▸ **Excerpted passage**:
When King Senefru, the founder of the Fourth Dynasty, decided that he would build the first ever complete pyramid in the world to be his resting place for eternity, he chose the remote area of Dahshour as the perfect location.
Eventually several pyramids were built at Dahshour: the Red and Bent pyramids of Senefru, father of the Great Pyramid builder King Khufu; the White and Black pyramids of the Middle Kingdom kings Amenemhat I and III; and the mud-brick pyramid of King Senowsert III of the 12th Dynasty. Alongside these were smaller monuments to minor rulers, nobles and officials that tell of a fairly stable and peaceful period of Egypt’s history.
Until recently Dahshour managed to retain an atmosphere of quiet, even regal tranquillity. Now, however, more than 4,500 years after the first pyramid was built there, the serenity of the necropolis has been shattered.
Until 1996, when it was proclaimed one of Egypt’s major tourist destinations, the archaeological site was part of a military zone. While the area is not as commercially developed as the Giza Plateau, it is most noteworthy for being a site that best demonstrates the transition from the Step Pyramid at Saqqara to the true pyramid.
Regrettably, however, the lack of security on archaeological sites during and after the January 2011 Revolution has had a bad affect on Dahshour. The spiritual and archaeological environment has been desecrated, with plundering and destruction by vandals, thieves and neighbouring residents.

▸ **Dataset extract**:
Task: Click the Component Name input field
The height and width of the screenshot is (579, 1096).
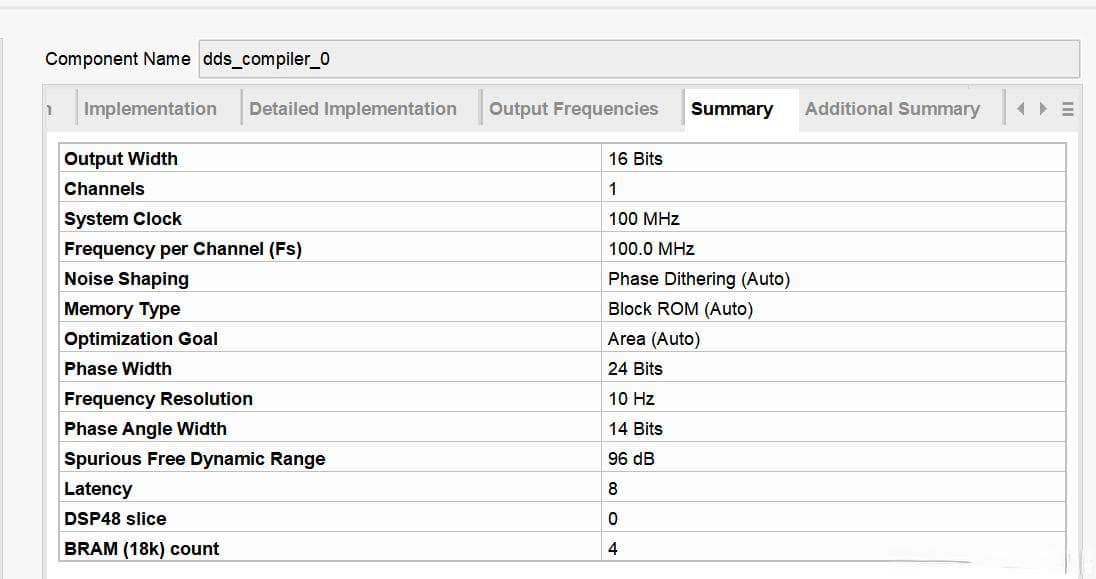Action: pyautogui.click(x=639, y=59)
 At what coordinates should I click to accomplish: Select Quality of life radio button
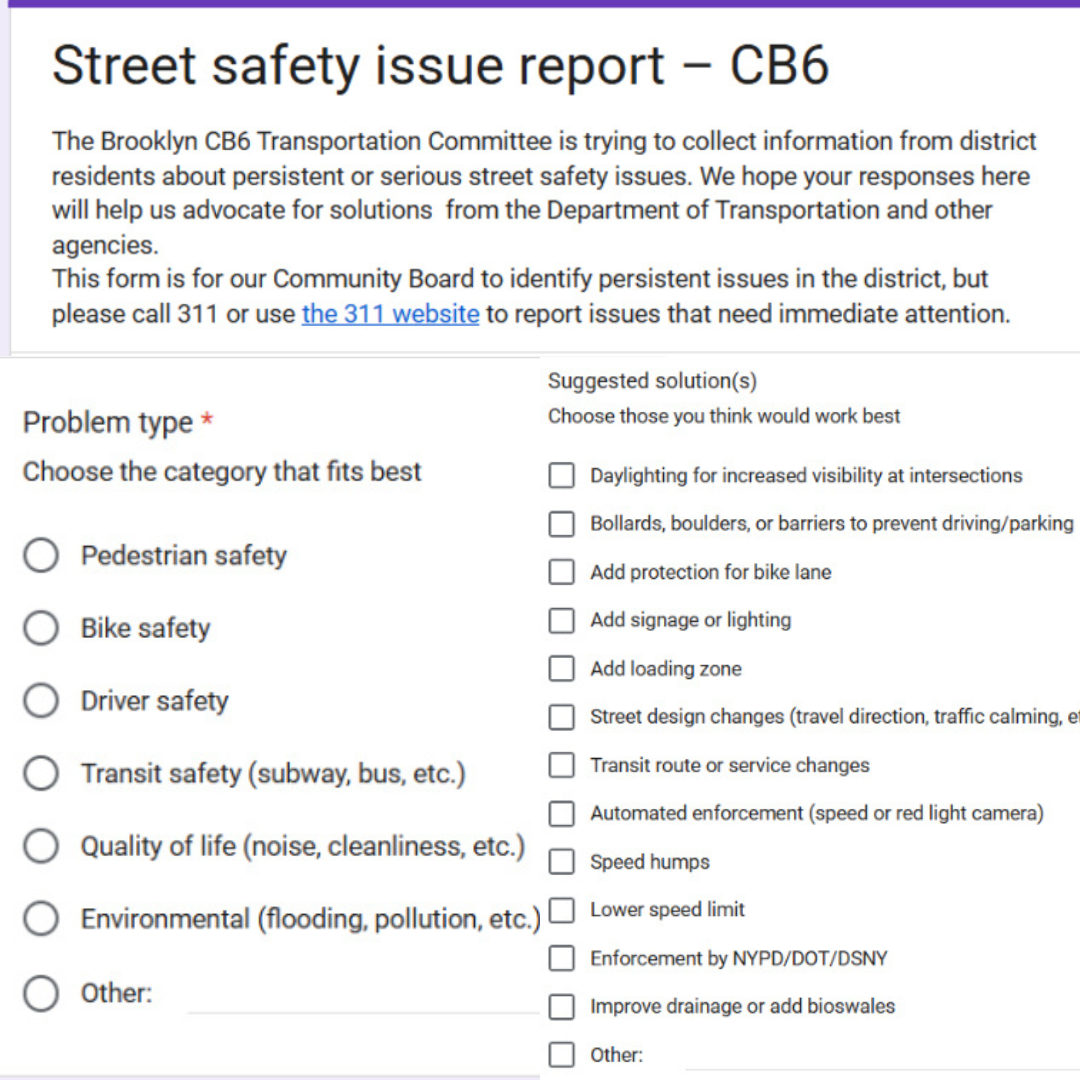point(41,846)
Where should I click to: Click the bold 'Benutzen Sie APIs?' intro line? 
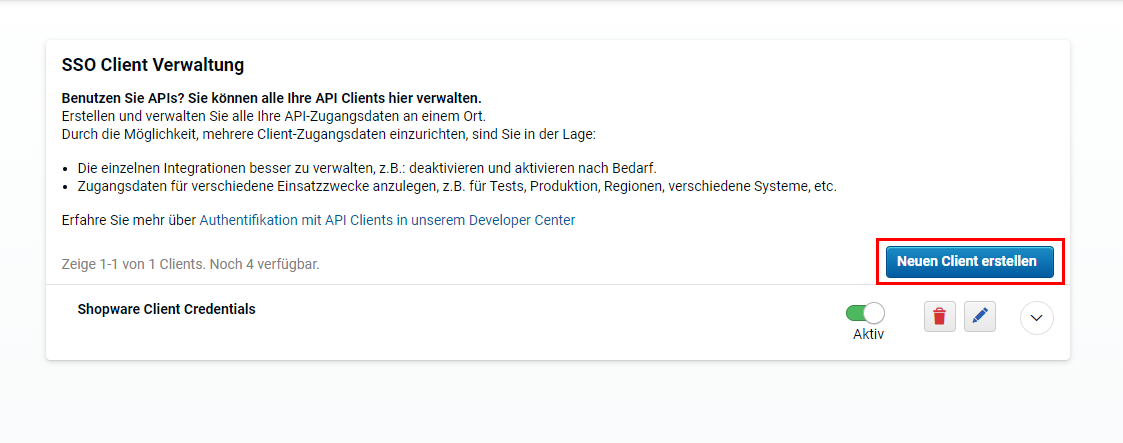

▸ **Work request A**: Copy the Dahshour passage word for word, starting with "When King Senefru, the" and going on through "the perfect location.".
▸ **Work request B**: Name every king the Dahshour passage mentions by name.
▸ **Work request C**: Write a continuation of the Dahshour passage, picking up after its final sentence.
None of the entries are needed for this work.

▸ **Response A**:
When King Senefru, the founder of the Fourth Dynasty, decided that he would build the first ever complete pyramid in the world to be his resting place for eternity, he chose the remote area of Dahshour as the perfect location.

▸ **Response B**: Senefru, Khufu, Amenemhat I, Amenemhat III, Senowsert III

▸ **Response C**:
Early this week, Dahshour archaeological site guards woke up to the roar of bulldozers and shotgun blasts that wrecked the age-long serenity. An armed gang accompanied by residents of Ezbet Dahshour was ravaging the area in front of King Amenemhat III’s Black Pyramid and digging in the sand in order to install a modern private cemetery.
Yet this area was a necropolis for ancient Egyptian nobles and officials, and a German archaeological mission is currently excavating there and learning more about Dahshour’s history. Over the last 10 years the mission has unearthed a number of funerary objects that can be dated back to the Old and Middle Kingdoms.
Guards and antiquities inspectors on the scene confronted the invaders, but their attempts to repel them failed because they lacked sufficient arms and force. One of the inspectors had a leg broken during the confrontation and he is now in hospital awaiting surgery.
Nasser Ramadan, director general of the Dahshour archaeological site, told Al-Ahram Weekly that the invasion was immediately reported to the Police Station on site but they failed to intervene, and even the military detachment stationed less than a kilometre from the site did not respond to a request to come to the site and clear it of invaders.